With help from the folks at Medicinal Colorado, Westword uncovered the original 1917 measure in the Colorado State Archives. It reads:

"An act to declare unlawful the planting, cultivating, harvesting, drying, curing, or preparation for sale or gift of cannabis sativa, and to provide a penalty therefore.

"Section 1. Any person who shall grow or use cannabis sativa (also known as cannabis indica, Indian hemp and marijuana) that he has grown shall be deemed guilty of a misdemeanor and on conviction shall be punished by a fine of not less than ten nor more than one hundred dollars, or by imprisonment in the county jail not more than thirty days, or by both such fine and imprisonment in the discretion of the court."
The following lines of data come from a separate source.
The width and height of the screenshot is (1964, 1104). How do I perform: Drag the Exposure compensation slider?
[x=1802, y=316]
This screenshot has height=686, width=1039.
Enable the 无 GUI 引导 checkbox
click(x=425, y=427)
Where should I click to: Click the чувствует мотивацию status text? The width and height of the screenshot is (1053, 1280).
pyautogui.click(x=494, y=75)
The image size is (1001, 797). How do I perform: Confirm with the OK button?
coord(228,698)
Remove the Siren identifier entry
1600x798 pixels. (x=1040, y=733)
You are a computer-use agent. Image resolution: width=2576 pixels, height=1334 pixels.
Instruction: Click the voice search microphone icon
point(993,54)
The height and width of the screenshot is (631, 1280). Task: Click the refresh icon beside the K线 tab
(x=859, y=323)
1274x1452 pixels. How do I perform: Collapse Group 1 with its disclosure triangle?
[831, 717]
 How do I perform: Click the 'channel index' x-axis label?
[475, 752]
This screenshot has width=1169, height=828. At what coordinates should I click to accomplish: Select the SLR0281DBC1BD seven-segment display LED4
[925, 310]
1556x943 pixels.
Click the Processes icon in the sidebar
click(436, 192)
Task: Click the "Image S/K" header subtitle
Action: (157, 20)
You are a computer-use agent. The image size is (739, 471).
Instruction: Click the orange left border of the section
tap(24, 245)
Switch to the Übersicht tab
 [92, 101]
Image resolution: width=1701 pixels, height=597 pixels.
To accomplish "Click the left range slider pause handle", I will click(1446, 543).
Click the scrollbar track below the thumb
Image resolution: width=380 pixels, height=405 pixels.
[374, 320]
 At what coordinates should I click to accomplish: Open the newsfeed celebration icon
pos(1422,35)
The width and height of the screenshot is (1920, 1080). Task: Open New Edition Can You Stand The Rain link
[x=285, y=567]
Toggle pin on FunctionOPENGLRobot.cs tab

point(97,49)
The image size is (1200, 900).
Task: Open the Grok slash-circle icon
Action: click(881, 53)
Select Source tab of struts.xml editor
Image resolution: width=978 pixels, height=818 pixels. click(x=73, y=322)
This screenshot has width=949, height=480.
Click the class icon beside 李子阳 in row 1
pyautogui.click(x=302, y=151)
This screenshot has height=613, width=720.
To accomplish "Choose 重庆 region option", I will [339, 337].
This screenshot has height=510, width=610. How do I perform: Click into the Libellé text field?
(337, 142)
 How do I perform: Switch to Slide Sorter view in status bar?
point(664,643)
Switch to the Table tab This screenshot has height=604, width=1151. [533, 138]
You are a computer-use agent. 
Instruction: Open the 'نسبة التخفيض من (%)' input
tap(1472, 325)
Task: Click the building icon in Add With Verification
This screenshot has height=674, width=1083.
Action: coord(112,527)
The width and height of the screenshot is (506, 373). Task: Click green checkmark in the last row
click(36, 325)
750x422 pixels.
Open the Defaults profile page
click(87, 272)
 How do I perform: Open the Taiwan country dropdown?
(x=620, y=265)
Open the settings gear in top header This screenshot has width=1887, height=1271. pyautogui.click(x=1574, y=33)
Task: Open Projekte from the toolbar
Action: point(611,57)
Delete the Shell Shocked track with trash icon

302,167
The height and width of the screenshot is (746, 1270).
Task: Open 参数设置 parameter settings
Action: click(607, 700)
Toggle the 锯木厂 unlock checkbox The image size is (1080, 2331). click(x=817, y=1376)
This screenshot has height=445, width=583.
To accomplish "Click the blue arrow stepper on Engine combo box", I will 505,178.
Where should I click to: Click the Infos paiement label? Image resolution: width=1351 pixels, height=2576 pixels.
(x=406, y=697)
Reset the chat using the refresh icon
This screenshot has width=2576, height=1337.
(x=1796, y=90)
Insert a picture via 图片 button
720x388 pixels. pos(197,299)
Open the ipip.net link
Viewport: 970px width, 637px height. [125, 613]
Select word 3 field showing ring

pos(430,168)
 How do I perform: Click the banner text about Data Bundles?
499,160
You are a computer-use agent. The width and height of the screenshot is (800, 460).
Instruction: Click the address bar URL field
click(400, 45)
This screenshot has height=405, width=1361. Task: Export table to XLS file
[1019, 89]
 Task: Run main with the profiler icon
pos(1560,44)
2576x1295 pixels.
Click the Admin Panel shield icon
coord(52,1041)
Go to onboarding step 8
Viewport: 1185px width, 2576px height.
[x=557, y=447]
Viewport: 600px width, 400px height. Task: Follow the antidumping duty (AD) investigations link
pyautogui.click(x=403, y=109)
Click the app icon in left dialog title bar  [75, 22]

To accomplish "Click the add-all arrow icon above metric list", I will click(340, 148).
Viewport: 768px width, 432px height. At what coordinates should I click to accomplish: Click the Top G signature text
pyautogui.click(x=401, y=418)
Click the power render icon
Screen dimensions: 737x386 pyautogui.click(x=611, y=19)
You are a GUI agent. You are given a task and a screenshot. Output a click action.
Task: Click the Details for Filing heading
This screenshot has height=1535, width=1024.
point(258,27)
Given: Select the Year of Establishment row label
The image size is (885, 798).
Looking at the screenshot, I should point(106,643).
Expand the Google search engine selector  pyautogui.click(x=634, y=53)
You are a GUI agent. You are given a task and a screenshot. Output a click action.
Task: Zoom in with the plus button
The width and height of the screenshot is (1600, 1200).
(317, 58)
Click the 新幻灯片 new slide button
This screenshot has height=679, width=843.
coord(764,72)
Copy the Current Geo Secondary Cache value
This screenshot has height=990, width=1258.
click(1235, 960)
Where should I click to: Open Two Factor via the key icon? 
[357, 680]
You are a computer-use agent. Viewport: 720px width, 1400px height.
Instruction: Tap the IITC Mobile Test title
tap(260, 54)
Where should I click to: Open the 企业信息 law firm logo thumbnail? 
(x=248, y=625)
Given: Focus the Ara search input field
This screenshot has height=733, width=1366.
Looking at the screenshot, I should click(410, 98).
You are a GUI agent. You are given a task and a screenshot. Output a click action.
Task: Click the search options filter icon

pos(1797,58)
According to Lance Christenson, the micrographics archivist at the Colorado State Archives, one theory about why the bill was enacted ties it to civil insurrection in Mexico. "It was aimed to hurt the funding of Pancho Villa's forces," he says. "He was using the marijuana to fund his army."

And Mexico definitely played a part in the measure, says Henry Whiteside, author of Menace in the West: Colorado and the American Experience With Drugs 1873-1973. "Somebody believed marijuana was the distinctive vice of Mexican migrants and was looking for evidence of it, as was the case with most drug legislations," he says. "I think what you see there [Las Animas County] is longtime established Spanish families in the southern tier of the state wanting to distance themselves from laborers coming from Mexico."

After the law was passed, though, there weren't many arrests of those migrants -- perhaps because there wasn't much of a problem to begin with. Whiteside saw a police blotter dating from just after the law passed in 1917, documenting the list of people arrested for marijuana: "Out of forty names, maybe only seven or eight were clearly Hispanic," he says.